Acórdão nº 820/10.8T2AVR.C1 de Court of Appeal of Coimbra (Portugal), 05 de Dezembro de 2012

Magistrado ResponsávelMARIA CATARINA GON
Data da Resolução05 de Dezembro de 2012
EmissorCourt of Appeal of Coimbra (Portugal)

Acordam no Tribunal da Relação de Coimbra: I.

A...

, melhor identificado nos autos, intentou acção, com processo ordinário, contra Imobiliária B..., Ldª, melhor identificada nos autos, alegando, em suma, que: Mediante contrato escrito de arrendamento, celebrado em 02/09/1970, a Ré cedeu ao Autor o gozo do rés-do-chão do lado direito (duas divisões) do prédio que identifica, com destino ao exercício de comércio; no dia 02/10/2003, ocorreu um incêndio no 1º andar do referido prédio, o qual determinou a sua destruição parcial; tendo saído temporariamente do arrendado e aguardando as obras de reparação, recebeu comunicação da Ré a informar que o contrato havia terminado por caducidade, em virtude de o incêndio ter destruído a loja comercial; tal incêndio decorreu por falta de obras de conservação ordinária e extraordinária que deveriam ser executadas pela Ré e não destruiu totalmente o arrendado, sendo este susceptível de reparação.

---

*Instruções do exercício*
**1.** Responda a estas perguntas sobre o acórdão:
(a) Em que data foi proferida a decisão?
(b) Em que data foi celebrado o contrato escrito de arrendamento?
(c) Em que andar do prédio ocorreu o incêndio?
**2.** Extraia do acórdão, sem mudar nada, o trecho que começa em “Magistrado ResponsávelMARIA CATARINA” e acaba em “de Coimbra: I.”.
O material que vem a seguir não entra nesta parte.

*Dados fornecidos*
---

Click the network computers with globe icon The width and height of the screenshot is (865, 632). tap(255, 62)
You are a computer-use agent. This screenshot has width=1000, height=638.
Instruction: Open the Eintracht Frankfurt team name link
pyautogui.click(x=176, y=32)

---

*Resultados por ordem*
**1.**
(a) 05 de Dezembro de 2012.
(b) 02/09/1970.
(c) No 1º andar.

**2.**
Magistrado ResponsávelMARIA CATARINA GON
Data da Resolução05 de Dezembro de 2012
EmissorCourt of Appeal of Coimbra (Portugal)

Acordam no Tribunal da Relação de Coimbra: I.